Ci riteniamo adoratori della ragione, come i nostri progenitori del secolo che iniziò con Pomponazzi, l’averroista “uccisore dell’anima”, ma nella nostra società l’irrazionale domina sovrano, mentre le nostre arti sono ridotte a stupire, scandalizzare, intrattenere, ma nulla più. Artisti ammirevolmente arrampicati su per la parete dell’ermeneutica, che mirano a rappresentare, commuovere e forse a denunciare, ma che certo hanno rinunciato a spiegare e ancor di più a guidare. Neppure manieristi, perché della Maniera è perlomeno il rispetto della forma; guitti per la diversione di una plebe sterminata e baldracche per gli appetiti, vellicati da una pletora di Aretini senza neppure troppa grammatica, di una elite senza valori.

La fine delle ideologie, in ultima analisi dell’idealismo che ha portato l’Europa al suicidio, anziché far emergere un sano pragmatismo, determinare una realpolitik volta all’affermazione di quei valori che sono alla radice della nostra civiltà, ha creato un vuoto che si è riempito solo del più banale materialismo, brodo di cultura del peggior populismo. Siamo, da capo Nord a Pantelleria, ormai solo attenti al nostro particulare; diamo ascolto solo ai politicanti che ci offrono facili scorciatoie, comode via d’uscita. Percorsi facilitati verso un futuro a cui chiediamo solo d’assomigliare al nostro, più o meno dorato, passato prossimo.

Un futuro che, invece, ci apparterrà solo se riusciremo, nei prossimi anni, anzi nei prossimi mesi, a comprendere come i nostri interessi di italiani o di tedeschi non possono che essere realizzati facendo il più generale interesse di tutto il continente.

Prima ancora, solo se comprenderemo che, malgrado i nostri difetti ed i nostri limiti, abbiamo ancora molto da offrire al mondo; che abbiamo costruito il nostro sistema sulle fondamenta giuste: possiamo aver sbagliato, ma non sono sbagliati i nostri valori. I nostri errori, le nostre tragedie, sono sorti, anzi, proprio quando di questi valori ci siamo dimenticati; quando abbiamo abbandonato i lumi per tornare ad immergerci nell’oscurità del nostro passato pre-classico.

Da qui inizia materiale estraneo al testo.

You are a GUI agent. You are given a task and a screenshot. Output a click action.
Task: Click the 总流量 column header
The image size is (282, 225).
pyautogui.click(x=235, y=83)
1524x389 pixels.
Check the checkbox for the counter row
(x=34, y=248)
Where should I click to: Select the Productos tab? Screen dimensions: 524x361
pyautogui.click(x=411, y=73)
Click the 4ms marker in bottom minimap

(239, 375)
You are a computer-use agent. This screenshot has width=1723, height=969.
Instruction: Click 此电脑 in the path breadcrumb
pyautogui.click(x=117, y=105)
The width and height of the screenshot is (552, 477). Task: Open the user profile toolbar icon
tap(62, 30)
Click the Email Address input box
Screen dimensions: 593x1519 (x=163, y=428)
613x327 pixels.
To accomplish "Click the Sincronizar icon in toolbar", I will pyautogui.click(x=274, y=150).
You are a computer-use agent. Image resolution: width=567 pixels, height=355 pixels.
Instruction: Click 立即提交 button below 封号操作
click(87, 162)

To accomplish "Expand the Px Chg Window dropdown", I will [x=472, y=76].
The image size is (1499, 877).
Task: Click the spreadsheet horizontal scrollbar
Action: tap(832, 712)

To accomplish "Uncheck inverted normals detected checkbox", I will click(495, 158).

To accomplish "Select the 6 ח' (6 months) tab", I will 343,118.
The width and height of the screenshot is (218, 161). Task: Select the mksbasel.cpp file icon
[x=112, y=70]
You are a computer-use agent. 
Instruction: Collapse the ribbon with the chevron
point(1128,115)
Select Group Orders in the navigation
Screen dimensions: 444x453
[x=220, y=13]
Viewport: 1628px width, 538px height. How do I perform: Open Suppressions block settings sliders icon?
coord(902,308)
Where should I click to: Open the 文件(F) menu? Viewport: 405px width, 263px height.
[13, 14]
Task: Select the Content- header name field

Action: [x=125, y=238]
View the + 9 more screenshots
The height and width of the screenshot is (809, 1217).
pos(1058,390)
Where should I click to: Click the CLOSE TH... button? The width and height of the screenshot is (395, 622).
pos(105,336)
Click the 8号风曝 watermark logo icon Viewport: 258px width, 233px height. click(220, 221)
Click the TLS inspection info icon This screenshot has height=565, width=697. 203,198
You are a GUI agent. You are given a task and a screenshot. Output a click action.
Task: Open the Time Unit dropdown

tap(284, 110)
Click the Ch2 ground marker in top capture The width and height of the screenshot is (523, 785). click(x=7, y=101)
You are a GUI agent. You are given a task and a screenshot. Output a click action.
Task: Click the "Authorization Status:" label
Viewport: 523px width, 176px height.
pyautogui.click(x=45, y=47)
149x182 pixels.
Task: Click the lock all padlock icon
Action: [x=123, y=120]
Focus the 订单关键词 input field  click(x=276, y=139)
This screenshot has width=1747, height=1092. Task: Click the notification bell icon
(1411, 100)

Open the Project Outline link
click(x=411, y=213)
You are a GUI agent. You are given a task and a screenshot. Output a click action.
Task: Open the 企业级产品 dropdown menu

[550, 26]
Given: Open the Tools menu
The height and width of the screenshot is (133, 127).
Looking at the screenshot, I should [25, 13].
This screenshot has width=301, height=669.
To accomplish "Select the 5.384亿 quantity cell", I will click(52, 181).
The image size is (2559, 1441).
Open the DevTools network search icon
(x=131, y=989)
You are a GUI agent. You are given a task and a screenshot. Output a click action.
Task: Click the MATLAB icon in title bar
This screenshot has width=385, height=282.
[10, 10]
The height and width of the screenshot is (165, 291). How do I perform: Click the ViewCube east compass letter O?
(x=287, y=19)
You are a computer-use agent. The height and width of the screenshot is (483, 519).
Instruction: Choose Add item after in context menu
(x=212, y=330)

Un buio in cui tornerebbe, nel giro di pochi decenni, un’Europa fatta di nazioni in competizione tra loro; sempre più povere, sempre più disperate, e preda sempre più facile di ogni estremismo. Un destino che non è affatto segnato se noi, cittadini ed elettori, sapremo resistere alle sirene dei nazionalismi e non ascolteremo le sibille che già proclamano il fallimento di quel che neppure abbiamo cominciato a fare.

L’Europa è come noi l’abbiamo voluta fin qui e sarà quel che vorremo sia; se non un grande stato federale, un cumulo di eleganti e romantiche macerie, magari, per i più fortunati, da contemplare restandosene in villa scrivendo, nel tempo libero, la cronaca della sua distruzione.

Di Guicciardini, però, i secoli ne ammettono ben pochi.

Commenti all'articolo

  • Di (---.---.---.169) 7 giugno 2012 15:43

    I miei complimenti. Ottimo articolo. Da cittadino europeo che per lavoro vive lunghi periodi in 2 grandi federazioni, gli Stati Uniti d’America e la Federazione Russa concordo pienamente. Non saremo mai competitivi e grandi a livello globale se non facciamo nascere una Federazione Europea. Indietro non si torna, quasi 70 anni di pace ed integrazione europea dovrebbero averci insegnato qualcosa, ma se invece ora fallisce tutto sarà la fine del sogno europeo.